* _Dataset records_:
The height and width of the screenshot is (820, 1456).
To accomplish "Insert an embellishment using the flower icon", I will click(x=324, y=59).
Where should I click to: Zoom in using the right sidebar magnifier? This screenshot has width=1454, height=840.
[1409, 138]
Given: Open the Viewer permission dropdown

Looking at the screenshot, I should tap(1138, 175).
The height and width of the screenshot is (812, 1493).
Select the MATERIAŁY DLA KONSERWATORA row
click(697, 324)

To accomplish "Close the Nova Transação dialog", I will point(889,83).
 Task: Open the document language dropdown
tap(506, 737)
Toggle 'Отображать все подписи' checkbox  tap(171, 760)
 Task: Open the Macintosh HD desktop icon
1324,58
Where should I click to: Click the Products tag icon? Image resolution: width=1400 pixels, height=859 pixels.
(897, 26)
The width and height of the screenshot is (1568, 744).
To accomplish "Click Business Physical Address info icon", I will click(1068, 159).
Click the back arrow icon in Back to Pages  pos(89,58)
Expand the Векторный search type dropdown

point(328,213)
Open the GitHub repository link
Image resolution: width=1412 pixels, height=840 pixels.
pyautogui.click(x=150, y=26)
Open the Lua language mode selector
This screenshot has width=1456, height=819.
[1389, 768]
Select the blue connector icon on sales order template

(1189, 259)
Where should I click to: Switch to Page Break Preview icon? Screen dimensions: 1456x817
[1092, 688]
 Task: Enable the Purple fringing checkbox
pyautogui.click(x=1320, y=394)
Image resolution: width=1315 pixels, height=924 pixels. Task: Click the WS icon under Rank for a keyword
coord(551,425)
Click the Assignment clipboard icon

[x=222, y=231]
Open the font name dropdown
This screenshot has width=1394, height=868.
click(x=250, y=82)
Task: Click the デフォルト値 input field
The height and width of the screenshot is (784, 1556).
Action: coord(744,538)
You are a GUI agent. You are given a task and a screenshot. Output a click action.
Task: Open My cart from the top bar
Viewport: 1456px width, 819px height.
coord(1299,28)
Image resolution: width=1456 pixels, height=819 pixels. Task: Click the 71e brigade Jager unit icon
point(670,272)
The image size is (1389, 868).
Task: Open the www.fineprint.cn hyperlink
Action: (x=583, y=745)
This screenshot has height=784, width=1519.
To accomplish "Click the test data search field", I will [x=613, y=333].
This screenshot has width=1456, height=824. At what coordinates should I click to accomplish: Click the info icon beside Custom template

* _Exercise aim_: Each line of the listing that includes the word "info" should be copied out.

* _Answer for the task_:
To accomplish "Click Business Physical Address info icon", I will click(1068, 159).
This screenshot has width=1456, height=824. At what coordinates should I click to accomplish: Click the info icon beside Custom template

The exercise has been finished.